### RECORDS TO USE
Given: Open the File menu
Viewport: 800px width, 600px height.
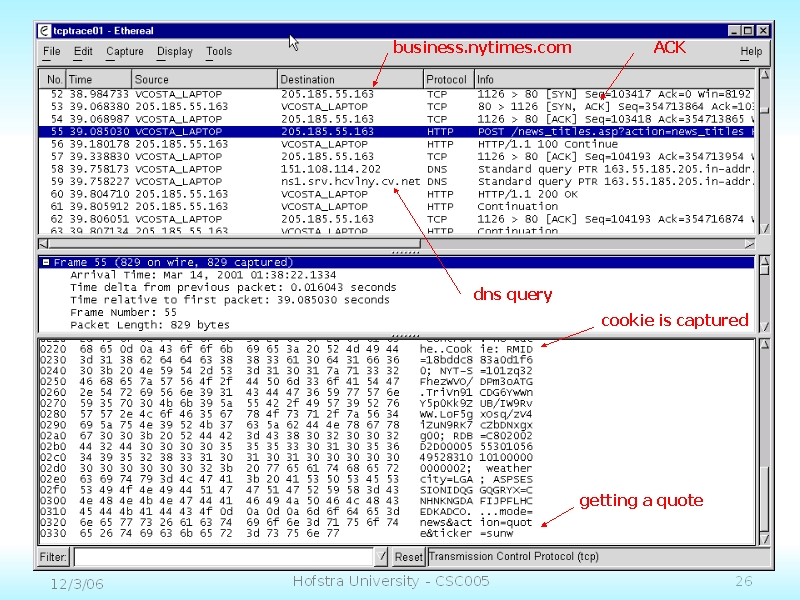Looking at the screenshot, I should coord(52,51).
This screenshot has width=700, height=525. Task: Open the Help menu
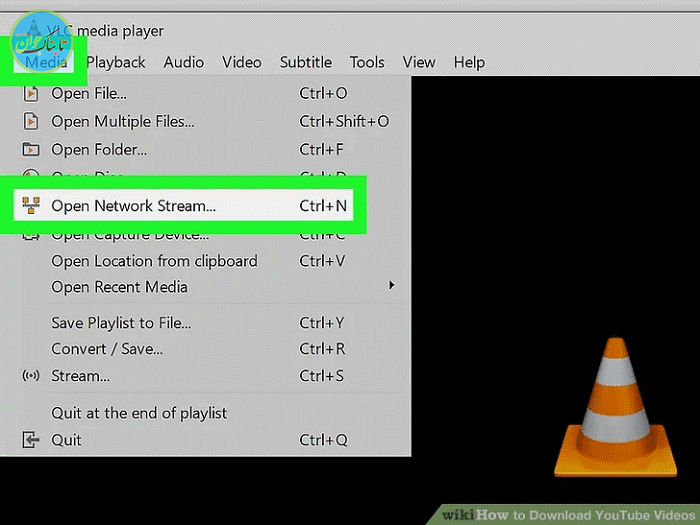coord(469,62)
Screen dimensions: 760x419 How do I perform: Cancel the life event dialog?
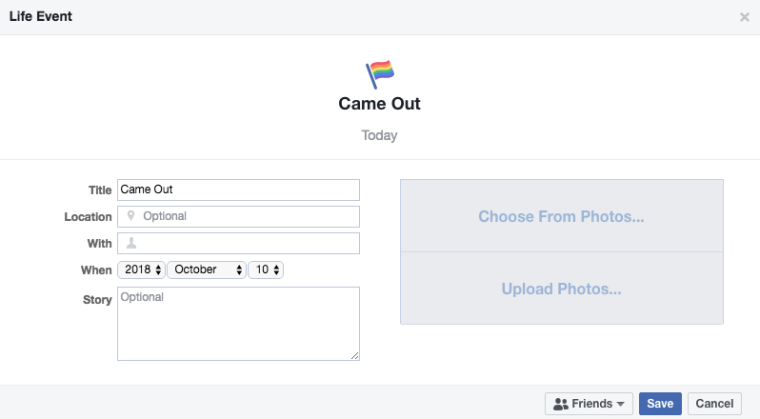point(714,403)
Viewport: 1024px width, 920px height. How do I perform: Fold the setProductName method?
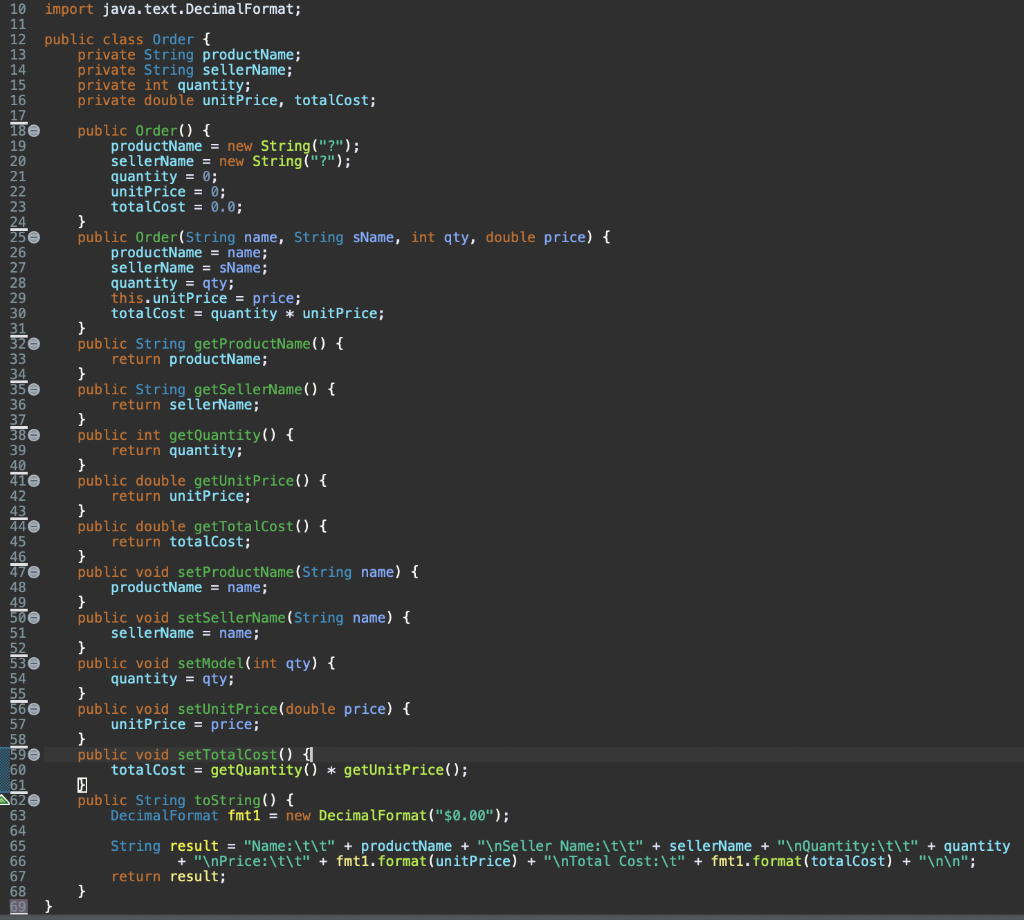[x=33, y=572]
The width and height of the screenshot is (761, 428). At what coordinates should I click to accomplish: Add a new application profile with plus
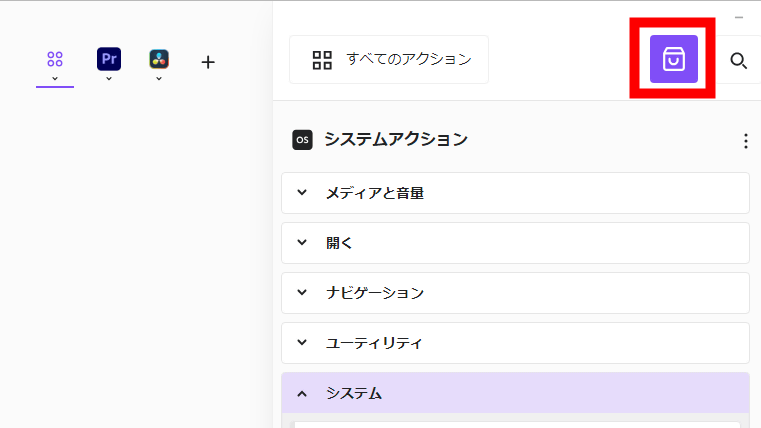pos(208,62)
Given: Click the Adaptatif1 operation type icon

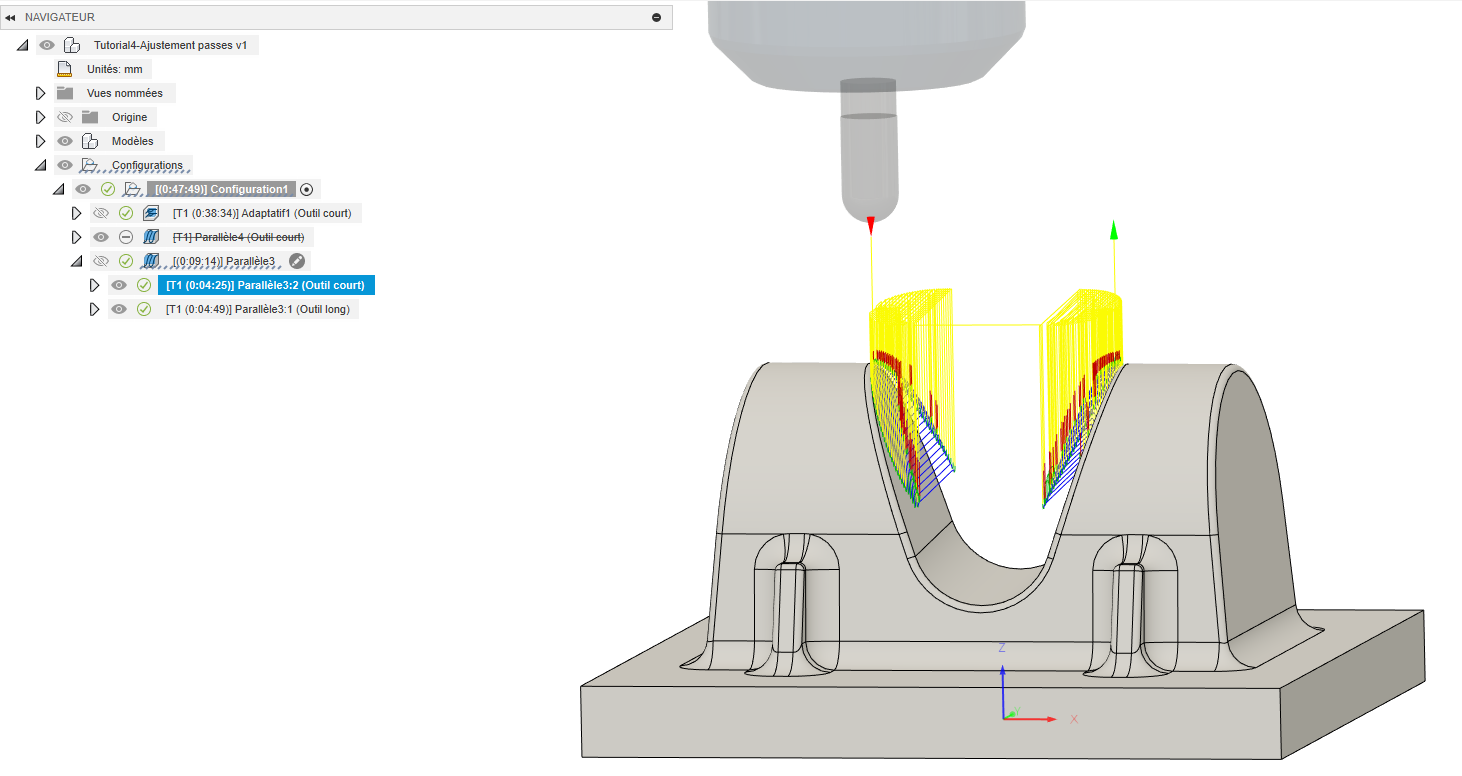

* * *

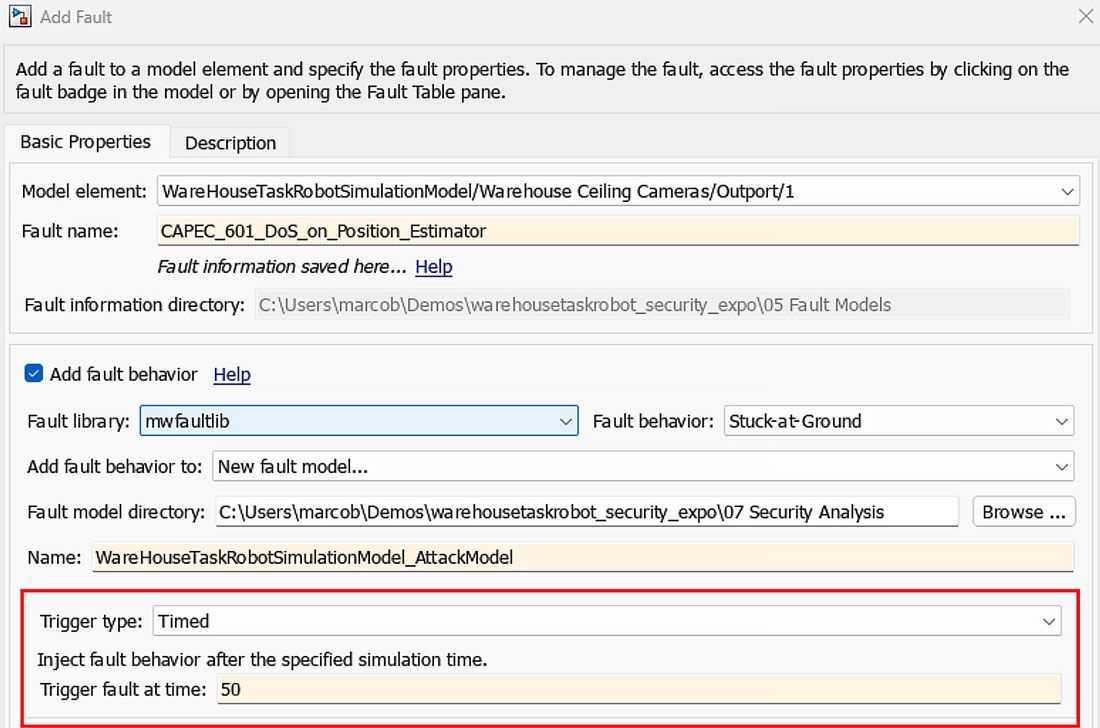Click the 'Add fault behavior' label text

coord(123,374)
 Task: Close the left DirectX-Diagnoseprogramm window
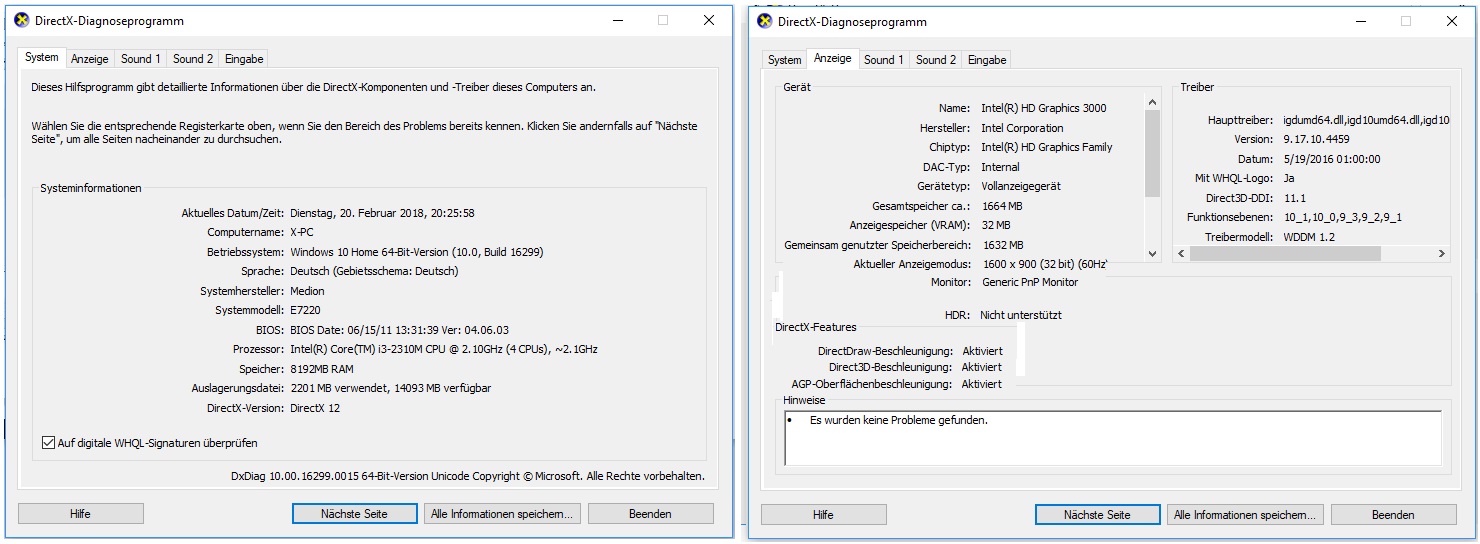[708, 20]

### TASK
In the listing above, find the line containing "Given: Open the File menu". Output it and every line after it up to and including the line containing "Given: Click the", exactly, but skip the pictures.

### RESULT
Given: Open the File menu
Viewport: 800px width, 600px height.
Looking at the screenshot, I should coord(52,51).
This screenshot has width=700, height=525. Task: Open the Help menu
coord(469,62)
Screen dimensions: 760x419 How do I perform: Cancel the life event dialog?
point(714,403)
Viewport: 1024px width, 920px height. How do I perform: Fold the setProductName method?
[x=33, y=572]
The width and height of the screenshot is (761, 428). At what coordinates should I click to accomplish: Add a new application profile with plus
pos(208,62)
Given: Click the Adaptatif1 operation type icon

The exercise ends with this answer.